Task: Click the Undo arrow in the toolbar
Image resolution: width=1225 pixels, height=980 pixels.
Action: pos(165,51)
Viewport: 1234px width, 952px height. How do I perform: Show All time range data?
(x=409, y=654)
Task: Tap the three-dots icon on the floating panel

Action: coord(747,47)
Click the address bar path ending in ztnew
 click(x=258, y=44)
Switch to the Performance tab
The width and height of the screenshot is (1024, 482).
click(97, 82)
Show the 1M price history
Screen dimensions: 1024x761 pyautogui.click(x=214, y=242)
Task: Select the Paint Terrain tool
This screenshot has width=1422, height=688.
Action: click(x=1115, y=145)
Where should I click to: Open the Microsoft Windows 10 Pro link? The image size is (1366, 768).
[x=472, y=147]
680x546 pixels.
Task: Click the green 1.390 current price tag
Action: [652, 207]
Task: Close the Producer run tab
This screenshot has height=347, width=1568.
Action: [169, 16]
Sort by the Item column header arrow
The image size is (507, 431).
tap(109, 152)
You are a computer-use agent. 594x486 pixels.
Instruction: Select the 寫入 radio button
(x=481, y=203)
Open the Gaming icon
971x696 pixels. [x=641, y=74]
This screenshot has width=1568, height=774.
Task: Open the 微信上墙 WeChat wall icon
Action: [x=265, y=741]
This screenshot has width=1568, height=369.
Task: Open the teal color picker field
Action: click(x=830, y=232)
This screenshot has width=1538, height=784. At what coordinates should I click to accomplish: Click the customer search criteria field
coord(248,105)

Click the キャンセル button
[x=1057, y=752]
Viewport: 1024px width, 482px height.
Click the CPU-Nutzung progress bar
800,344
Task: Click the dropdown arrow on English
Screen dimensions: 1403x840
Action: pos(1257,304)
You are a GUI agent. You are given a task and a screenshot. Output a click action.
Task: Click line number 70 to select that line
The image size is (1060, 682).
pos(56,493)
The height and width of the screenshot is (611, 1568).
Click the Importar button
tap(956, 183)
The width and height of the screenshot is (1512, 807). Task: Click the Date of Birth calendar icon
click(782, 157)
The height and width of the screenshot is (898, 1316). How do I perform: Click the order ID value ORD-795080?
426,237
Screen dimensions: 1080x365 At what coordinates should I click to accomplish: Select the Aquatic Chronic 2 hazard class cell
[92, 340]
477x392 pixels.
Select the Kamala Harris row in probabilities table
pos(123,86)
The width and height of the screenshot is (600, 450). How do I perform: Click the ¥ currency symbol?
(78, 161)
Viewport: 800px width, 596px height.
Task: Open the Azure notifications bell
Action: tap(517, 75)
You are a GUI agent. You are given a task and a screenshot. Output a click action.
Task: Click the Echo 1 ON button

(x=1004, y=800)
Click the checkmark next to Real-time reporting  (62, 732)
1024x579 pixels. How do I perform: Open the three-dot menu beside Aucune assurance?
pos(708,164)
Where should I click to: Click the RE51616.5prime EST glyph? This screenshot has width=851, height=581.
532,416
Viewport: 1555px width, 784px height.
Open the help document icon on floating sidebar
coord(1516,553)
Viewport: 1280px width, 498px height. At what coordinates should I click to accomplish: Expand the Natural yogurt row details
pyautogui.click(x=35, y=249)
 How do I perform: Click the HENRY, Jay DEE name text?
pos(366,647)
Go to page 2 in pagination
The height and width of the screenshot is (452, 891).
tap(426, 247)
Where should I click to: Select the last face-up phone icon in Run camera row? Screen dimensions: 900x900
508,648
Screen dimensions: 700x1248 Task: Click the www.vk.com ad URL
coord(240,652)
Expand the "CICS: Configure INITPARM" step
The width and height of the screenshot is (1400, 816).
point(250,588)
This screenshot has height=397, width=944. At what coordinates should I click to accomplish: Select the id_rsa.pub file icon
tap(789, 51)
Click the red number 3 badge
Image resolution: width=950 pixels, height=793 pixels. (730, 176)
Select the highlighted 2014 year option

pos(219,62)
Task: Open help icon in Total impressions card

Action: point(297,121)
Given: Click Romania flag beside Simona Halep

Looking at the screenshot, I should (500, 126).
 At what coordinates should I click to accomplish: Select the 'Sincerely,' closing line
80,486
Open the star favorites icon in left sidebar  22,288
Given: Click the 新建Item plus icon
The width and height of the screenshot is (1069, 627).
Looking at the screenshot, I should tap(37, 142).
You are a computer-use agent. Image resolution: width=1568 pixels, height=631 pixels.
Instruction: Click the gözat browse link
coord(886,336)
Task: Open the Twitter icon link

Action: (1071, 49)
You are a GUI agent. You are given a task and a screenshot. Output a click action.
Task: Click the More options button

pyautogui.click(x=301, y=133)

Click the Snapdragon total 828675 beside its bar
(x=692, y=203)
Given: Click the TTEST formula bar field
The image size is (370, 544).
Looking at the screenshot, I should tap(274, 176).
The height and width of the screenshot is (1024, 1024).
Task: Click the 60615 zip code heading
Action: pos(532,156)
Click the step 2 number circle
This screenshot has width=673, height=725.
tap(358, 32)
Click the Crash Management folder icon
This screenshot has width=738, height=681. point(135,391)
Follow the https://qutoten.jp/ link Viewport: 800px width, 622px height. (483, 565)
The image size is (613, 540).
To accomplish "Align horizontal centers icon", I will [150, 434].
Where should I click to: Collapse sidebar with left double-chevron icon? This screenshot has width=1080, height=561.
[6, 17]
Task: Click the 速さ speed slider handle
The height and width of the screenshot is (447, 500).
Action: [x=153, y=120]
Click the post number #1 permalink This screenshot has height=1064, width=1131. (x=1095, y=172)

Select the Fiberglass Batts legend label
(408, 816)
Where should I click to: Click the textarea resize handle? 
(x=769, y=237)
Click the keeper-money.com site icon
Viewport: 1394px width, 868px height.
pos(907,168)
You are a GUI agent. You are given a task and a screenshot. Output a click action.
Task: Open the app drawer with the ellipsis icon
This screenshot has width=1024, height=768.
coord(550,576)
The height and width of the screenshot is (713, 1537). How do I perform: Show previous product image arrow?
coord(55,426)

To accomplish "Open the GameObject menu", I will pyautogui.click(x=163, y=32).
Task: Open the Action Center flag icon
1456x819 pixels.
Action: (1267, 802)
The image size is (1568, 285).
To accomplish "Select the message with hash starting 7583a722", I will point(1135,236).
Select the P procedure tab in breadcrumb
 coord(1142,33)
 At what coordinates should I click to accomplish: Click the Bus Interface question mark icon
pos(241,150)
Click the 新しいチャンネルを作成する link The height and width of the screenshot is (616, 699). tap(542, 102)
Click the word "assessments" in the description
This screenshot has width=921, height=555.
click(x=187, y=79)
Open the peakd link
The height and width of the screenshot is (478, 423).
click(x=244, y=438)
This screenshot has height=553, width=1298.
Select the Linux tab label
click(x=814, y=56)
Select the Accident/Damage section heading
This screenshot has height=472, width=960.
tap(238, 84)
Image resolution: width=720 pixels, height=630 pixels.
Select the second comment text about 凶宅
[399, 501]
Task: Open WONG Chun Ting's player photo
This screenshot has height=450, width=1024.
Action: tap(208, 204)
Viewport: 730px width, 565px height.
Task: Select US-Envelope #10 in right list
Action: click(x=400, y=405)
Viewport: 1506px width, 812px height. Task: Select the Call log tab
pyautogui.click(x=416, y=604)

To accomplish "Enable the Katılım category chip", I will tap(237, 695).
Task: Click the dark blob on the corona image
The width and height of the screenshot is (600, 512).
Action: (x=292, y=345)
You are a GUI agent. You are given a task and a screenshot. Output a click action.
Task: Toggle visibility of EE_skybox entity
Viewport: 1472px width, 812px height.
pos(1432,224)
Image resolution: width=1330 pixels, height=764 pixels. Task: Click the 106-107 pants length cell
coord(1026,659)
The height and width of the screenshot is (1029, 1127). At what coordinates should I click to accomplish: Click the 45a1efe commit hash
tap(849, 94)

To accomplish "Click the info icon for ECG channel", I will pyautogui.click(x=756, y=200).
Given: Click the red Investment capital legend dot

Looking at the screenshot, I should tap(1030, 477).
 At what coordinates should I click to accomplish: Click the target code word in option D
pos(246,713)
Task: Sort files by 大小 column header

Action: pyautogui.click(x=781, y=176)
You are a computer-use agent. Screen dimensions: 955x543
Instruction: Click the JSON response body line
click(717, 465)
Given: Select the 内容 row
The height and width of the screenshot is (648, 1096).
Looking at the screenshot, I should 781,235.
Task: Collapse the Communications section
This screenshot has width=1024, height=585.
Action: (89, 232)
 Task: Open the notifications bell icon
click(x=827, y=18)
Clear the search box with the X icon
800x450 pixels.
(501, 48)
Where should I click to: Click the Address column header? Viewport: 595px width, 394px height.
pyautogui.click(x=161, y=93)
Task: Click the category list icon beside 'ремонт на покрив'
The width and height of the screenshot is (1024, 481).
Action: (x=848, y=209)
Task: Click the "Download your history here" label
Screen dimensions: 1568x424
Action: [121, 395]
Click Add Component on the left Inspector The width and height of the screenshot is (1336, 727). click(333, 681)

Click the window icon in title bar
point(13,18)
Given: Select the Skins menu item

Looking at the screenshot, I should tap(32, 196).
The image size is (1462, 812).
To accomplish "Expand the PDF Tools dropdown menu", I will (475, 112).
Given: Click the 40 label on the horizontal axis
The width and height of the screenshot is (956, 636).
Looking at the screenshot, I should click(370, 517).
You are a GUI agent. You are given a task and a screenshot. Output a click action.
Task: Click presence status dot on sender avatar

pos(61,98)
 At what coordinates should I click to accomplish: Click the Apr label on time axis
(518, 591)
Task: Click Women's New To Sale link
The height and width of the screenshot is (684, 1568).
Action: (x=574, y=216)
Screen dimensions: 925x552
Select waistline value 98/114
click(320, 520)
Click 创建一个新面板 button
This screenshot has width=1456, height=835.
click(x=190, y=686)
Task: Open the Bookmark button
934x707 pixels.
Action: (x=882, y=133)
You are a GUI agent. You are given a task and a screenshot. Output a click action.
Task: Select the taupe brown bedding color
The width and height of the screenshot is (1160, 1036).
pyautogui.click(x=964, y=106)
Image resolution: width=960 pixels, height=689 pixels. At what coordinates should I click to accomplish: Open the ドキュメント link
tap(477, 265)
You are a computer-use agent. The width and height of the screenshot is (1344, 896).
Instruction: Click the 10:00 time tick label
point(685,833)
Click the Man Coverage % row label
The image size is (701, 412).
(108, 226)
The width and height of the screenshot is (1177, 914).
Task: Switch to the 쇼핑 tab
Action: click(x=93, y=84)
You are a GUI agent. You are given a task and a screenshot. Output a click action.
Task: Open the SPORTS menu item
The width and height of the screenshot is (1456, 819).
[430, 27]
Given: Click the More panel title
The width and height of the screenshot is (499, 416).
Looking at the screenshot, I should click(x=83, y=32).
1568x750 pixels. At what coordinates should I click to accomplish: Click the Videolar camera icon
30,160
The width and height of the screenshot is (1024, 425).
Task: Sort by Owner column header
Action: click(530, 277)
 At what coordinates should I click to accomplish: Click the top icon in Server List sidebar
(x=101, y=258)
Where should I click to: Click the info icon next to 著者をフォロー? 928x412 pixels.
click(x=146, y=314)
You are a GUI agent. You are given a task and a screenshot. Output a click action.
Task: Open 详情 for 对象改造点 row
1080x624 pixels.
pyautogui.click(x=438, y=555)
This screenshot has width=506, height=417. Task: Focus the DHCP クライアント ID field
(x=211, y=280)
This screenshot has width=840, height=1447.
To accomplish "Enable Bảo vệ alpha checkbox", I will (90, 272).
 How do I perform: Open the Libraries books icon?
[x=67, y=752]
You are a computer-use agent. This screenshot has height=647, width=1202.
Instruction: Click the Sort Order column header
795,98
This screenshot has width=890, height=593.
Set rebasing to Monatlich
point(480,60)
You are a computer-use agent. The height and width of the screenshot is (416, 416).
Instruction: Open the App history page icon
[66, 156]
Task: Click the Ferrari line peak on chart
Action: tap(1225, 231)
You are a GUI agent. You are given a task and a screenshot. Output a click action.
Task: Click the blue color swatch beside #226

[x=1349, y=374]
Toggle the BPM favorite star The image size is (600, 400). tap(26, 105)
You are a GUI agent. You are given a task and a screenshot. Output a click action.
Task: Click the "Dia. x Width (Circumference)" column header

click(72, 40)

### [Work request]
Reproduce exactly the first line of the listing and every line after it, through the one containing "Task: Select the Paint Terrain tool". Nothing else belongs in the output.

### [Response area]
Task: Click the Undo arrow in the toolbar
Image resolution: width=1225 pixels, height=980 pixels.
Action: pos(165,51)
Viewport: 1234px width, 952px height. How do I perform: Show All time range data?
(x=409, y=654)
Task: Tap the three-dots icon on the floating panel

Action: coord(747,47)
Click the address bar path ending in ztnew
 click(x=258, y=44)
Switch to the Performance tab
The width and height of the screenshot is (1024, 482).
click(97, 82)
Show the 1M price history
Screen dimensions: 1024x761 pyautogui.click(x=214, y=242)
Task: Select the Paint Terrain tool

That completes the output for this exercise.